Tourism dependent countries like Spain and Greece are now at the forefront of an EU-wide vaccination passport, which the European Commission introduced – significantly modified – at the beginning of March with the objective of making it operational before the summer. The green pass is expected to help the travel industry, including Airbnb and other hotel services, bounce back from a disastrous 2020.

Affordable social housing

The debate is now focused on how to coexist with Airbnb, whose main intention is to continue to grow, and how to alleviate its harmful side effects.

The International Tenants Union argues that European governments should use money from the EU’s € 750 billion stimulus fund to follow the example of Lisbon and Barcelona. As two of the most attractive destinations in Europe, both cities are increasingly beset by so-called “street tourism”, a term which applies to short and intense stays.

Seeing that rent prices were becoming prohibitive, the municipalities of Lisbon and Barcelona began to buy houses available on Airbnb and turn them into social housing.

“We now have a huge amount of money coming to European states to start their economies. Many of them think this is the opportunity to change the whole housing market and use the EU [recovery fund] money to build a non-profit housing sector towards more affordable long-term housing, ”said Barbara Steenbergen, Executive Committee member of the International Tenants Union.

However, EU competition law only allows public investment in housing for low-income people, leaving out the middle class, which also suffers from unsustainable rent prices across the continent.

Members of the European Parliament urge the European Commission and national governments to take action and recognize “access to decent and affordable housing as an enforceable human right”.
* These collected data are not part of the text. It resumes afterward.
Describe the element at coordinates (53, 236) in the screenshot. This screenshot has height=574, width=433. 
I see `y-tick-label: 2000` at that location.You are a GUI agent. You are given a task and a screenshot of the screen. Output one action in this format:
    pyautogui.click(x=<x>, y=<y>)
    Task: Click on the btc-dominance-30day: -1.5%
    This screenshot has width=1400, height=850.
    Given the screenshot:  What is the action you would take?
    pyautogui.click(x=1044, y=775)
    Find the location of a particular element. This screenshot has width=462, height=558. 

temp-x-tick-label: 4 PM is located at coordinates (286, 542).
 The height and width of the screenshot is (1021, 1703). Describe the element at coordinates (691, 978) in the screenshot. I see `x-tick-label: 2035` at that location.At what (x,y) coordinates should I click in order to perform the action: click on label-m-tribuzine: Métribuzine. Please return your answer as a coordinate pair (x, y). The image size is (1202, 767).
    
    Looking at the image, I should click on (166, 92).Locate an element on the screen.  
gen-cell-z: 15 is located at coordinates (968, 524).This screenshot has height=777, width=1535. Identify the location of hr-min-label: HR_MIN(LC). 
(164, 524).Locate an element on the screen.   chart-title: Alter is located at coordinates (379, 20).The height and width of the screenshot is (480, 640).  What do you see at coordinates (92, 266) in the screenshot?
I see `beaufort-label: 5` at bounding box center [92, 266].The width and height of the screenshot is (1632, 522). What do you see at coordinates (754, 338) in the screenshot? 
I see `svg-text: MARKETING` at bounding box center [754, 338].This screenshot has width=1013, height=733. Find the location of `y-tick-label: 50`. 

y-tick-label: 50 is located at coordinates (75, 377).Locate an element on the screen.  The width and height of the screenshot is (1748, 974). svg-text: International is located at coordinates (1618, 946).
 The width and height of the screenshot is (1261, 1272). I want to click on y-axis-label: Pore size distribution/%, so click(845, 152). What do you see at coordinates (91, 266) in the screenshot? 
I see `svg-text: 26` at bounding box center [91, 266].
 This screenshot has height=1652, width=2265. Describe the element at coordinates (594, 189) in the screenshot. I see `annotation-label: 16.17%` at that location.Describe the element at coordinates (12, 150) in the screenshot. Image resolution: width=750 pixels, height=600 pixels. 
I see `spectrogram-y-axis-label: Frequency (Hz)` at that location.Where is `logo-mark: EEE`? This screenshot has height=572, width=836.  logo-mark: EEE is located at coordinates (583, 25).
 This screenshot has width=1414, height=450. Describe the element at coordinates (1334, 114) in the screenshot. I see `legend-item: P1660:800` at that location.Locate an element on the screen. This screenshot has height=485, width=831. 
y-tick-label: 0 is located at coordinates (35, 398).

“Housing is considered affordable if the occupant’s remaining budget is at least sufficient to cover other essential expenses. While this threshold is currently set at 40%, more than a quarter of European tenants of commercial housing spend a higher percentage of their income on rent, “lawmakers said in A resolution adopted in January.

In a thinly veiled attack on Airbnb, MPs pointed out that “the exponential growth in short-term vacation rentals pulls homes off the market and pushes up prices, and can negatively impact the quality of life in cities and towns. urban and tourist centers “and called on the Commission to grant wide latitude to national and local authorities to” define proportionate rules for reception services “.

The text received 352 votes in favor, 179 against and 152 abstentions.

Leïla Chaibi, a French MEP member of the La Gauche group, was one of those who supported the resolution.

“When you allow investment in affordable public housing, you are essentially influencing the private stock because it brings down the price. You have the low-rental housing advantage in the market, so I think that’s the main tool. to use, “Chaibi told Euronews.